However, the trend that the most expensive properties are located in mountain regions is not just a Swiss phenomenon. According to UBS, three out of four of the world’s most expensive luxury destinations are now in the mountains. Aspen (66,000 dollars per square meter) has ousted Monaco (53,000 dollars) from the top spot. St. Moritz and Gstaad follow with 52,000 and 47,000 dollars per square meter in third and fourth place.
Due to the recent devaluation of the dollar, Verbier is now also one of the most expensive locations. At 44,000 dollars, it almost reaches the price level of Hong Kong (45,000 dollars).

Despite these shifts, it is clear that the market in the luxury segment has lost momentum. According to new figures from UBS, prices in Switzerland only rose by an average of 1.2 percent in 2024. The entire owner-occupied housing market grew by 3.2 percent. The situation was similar in 2023: the luxury market grew by 2 percent, while the overall market grew more strongly. In 2021 and 2022, prices had risen by between 7 and almost 10 percent.
What is behind the cooling? UBS does not see a lack of interest as the cause. Rather, the restrained price momentum is a consequence of the exaggerations of previous years. Despite the weaker development in the last two years, the price level in the luxury segment is 27 percent higher than in 2019, and in Zug even 40 percent above the pre-corona level.
The high prices limit the circle of potential buyers. Condominiums in the mid-single-digit million range are particularly affected. Here, the affordability guidelines for mortgages have a greater impact than for villas in the double-digit million range, which only the ultra-rich can afford anyway.
Ginesta also observed something else: apart from St. Moritz, Zug and Gstaad, there were significantly fewer transactions in the luxury segment. One reason for this is the strong franc, which is making real estate purchases more expensive for foreigners. In addition, many foreign buyers have problems with exit taxes in their home countries.

[Source excerpt]:

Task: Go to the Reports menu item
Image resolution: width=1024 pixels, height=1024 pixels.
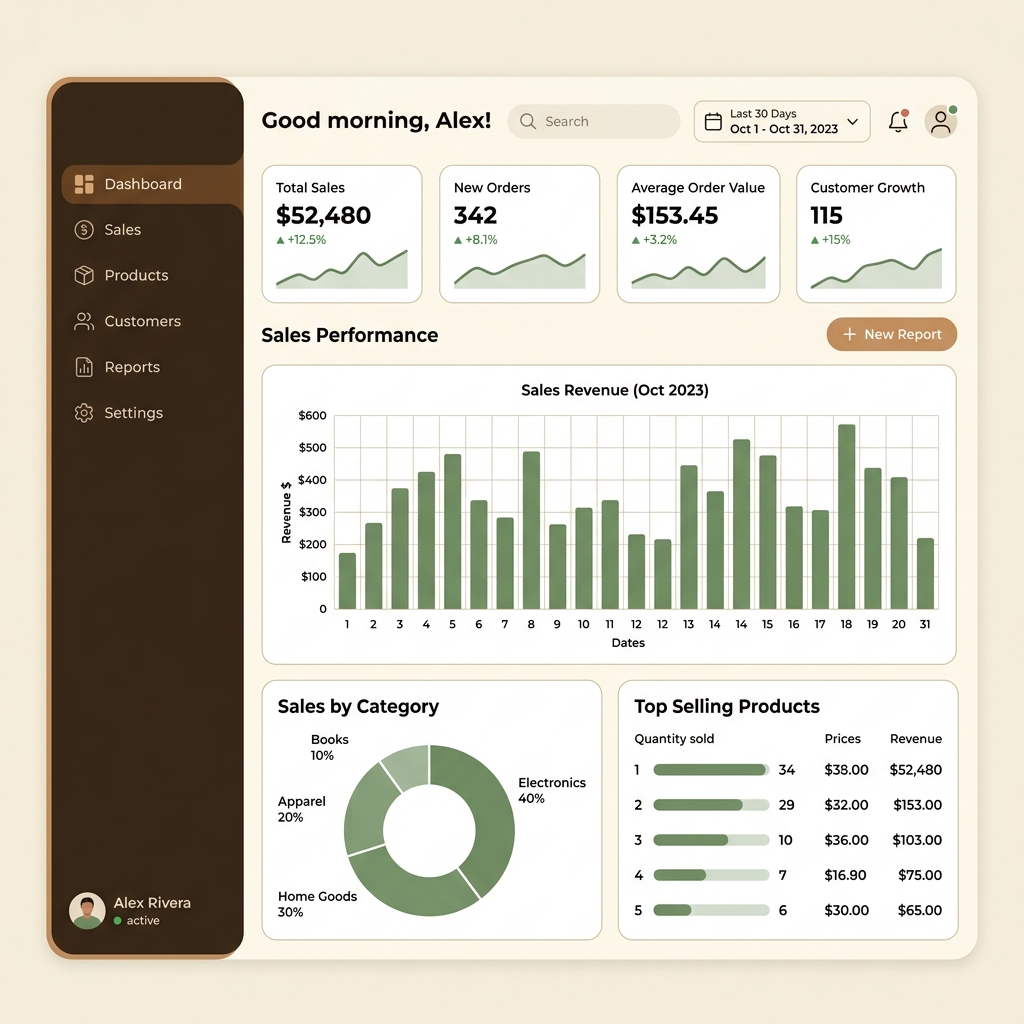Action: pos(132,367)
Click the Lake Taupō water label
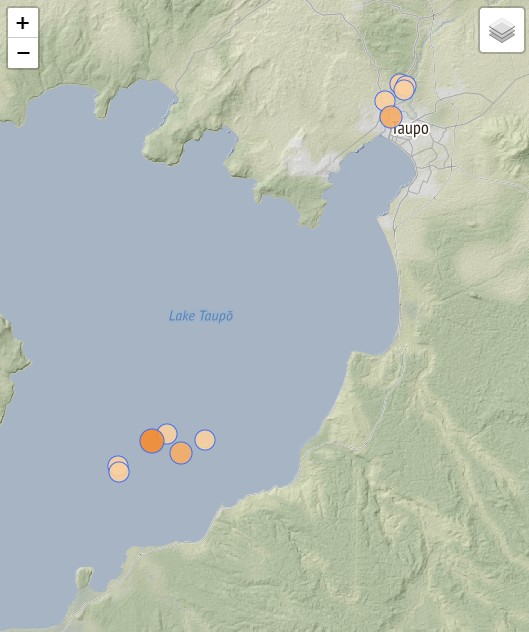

[Work to do]: Copy out the full passage on luxury property prices above, word for word.

[Result of the task]:
However, the trend that the most expensive properties are located in mountain regions is not just a Swiss phenomenon. According to UBS, three out of four of the world’s most expensive luxury destinations are now in the mountains. Aspen (66,000 dollars per square meter) has ousted Monaco (53,000 dollars) from the top spot. St. Moritz and Gstaad follow with 52,000 and 47,000 dollars per square meter in third and fourth place.
Due to the recent devaluation of the dollar, Verbier is now also one of the most expensive locations. At 44,000 dollars, it almost reaches the price level of Hong Kong (45,000 dollars).

Despite these shifts, it is clear that the market in the luxury segment has lost momentum. According to new figures from UBS, prices in Switzerland only rose by an average of 1.2 percent in 2024. The entire owner-occupied housing market grew by 3.2 percent. The situation was similar in 2023: the luxury market grew by 2 percent, while the overall market grew more strongly. In 2021 and 2022, prices had risen by between 7 and almost 10 percent.
What is behind the cooling? UBS does not see a lack of interest as the cause. Rather, the restrained price momentum is a consequence of the exaggerations of previous years. Despite the weaker development in the last two years, the price level in the luxury segment is 27 percent higher than in 2019, and in Zug even 40 percent above the pre-corona level.
The high prices limit the circle of potential buyers. Condominiums in the mid-single-digit million range are particularly affected. Here, the affordability guidelines for mortgages have a greater impact than for villas in the double-digit million range, which only the ultra-rich can afford anyway.
Ginesta also observed something else: apart from St. Moritz, Zug and Gstaad, there were significantly fewer transactions in the luxury segment. One reason for this is the strong franc, which is making real estate purchases more expensive for foreigners. In addition, many foreign buyers have problems with exit taxes in their home countries.